I've got a bit of info on them in this solution: https://math.stackexchange.com/a/135051/29335 . One-sided cohofian rings are also Dedekind finite. I would have to double check which things on the graph point to "cohopfian" :) They're a bit of an oddball...


It is a peculiarity of “vaguely finite” rings.

A right Artinian ring has an even stronger property shared by matrices: if $a$ is not a left zero-divisor (there is no nonzero $b$ with $ab=0$), then $a$ has both a left and right inverse (and so they are equal). Indeed, it need only have the DCC on principal right ideals, a so-called left perfect ring.

The exact rings you are looking for are the “Dedekind-finite” rings: those rings in which $ab=1$ implies $ba=1$. Every one-sided noetherian ring is Dedekind finite.

One also has in general, that if $ab=1$ then $a(ba-1) = aba-a = 0$ so that if $a$ has a right inverse, then either it is a unit (has a left inverse identical to its right inverse) or it is a left zero divisor.

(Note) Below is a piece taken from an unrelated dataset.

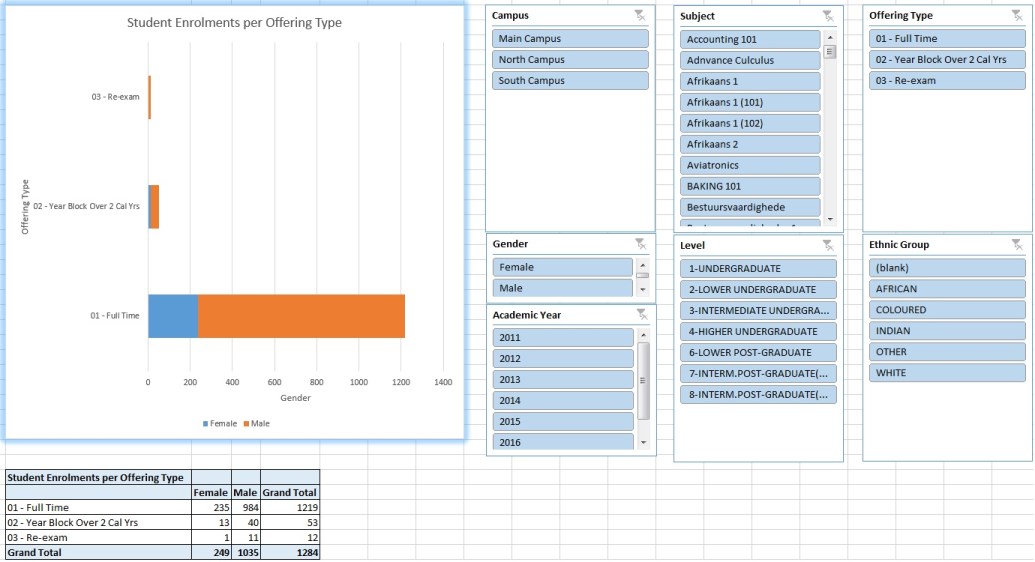
Task: Click the blue Female bar for Full Time
Action: click(x=173, y=316)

If $ab=1$, but $ba\neq 1$, then notice that $a \cdot \left((1-ba)a^j +b\right) = 0 + ab = 1$ and that for distinct $i,j$, $(1-ba)a^i \neq (1-ba)a^j$, so that if $a$ has a right inverse, but no left inverse, then it must have infinitely many right inverses.

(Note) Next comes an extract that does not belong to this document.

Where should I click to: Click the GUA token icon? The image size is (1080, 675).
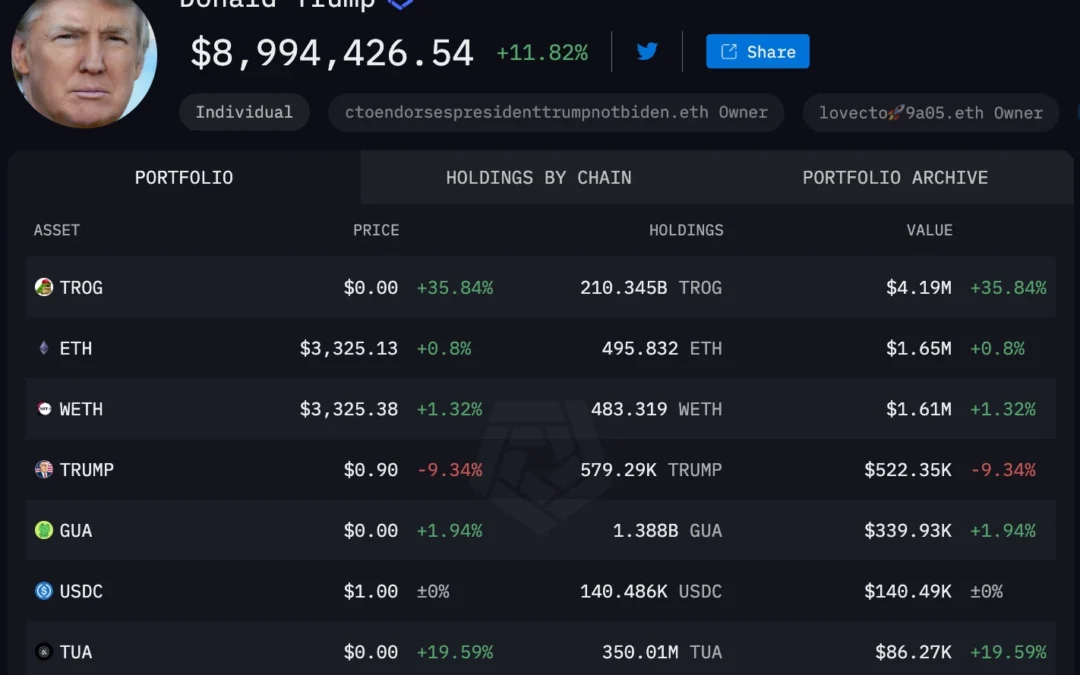coord(44,531)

Proof of equivalence: Suppose no one-sided zero-divisor can have a one-sided inverse. Then every element with a one-sided inverse must have a two-sided inverse, but that is precisely the condition that $ab=1 \implies ba=1$, that is, the ring is Dedekind-finite. Conversely suppose that the ring is Dedekind-finite: then any element with a one-sided inverse has a two-sided inverse, and so cannot be a zero divisor.

One can find this and more in Lam's First Course on Non-commutative Rings, especially chapter 1.


It's quite a bit more general than just matrix rings, though obviously some finiteness condition is required. It's a property of (left) Noetherian rings that anything that has a left inverse also has a right inverse.

Proof: if $x \in R$ has a left inverse $x^{-1}$, then right multiplication by $x$ is surjective since $y=(yx^{-1})x$. It is also injective: let $I_n$ be the (left ideal) kernel of right multiplication by $x^n$, and choose $n$ with $I_n=I_{n+1}$ (Noether used here). Then if $y \in I_1$, we can write $y=z x^n$ for some $z$, so we have $$0=y x=zx^{n+1} \quad \implies \quad 0=zx^n=y$$ by choice of $n$. Thus right multiplication by $x$ is also injective. Hence $$0=(1-x x^{-1})x \implies 1=x x^{-1}$$ so $x^{-1}$ is a right inverse for $x$.

PS: If the ring is right Noetherian, then one applies the opposite argument (interchanging right and left) to the element $x^{-1}$ to show that it also has a left inverse. So being Noetherian on one side is enough.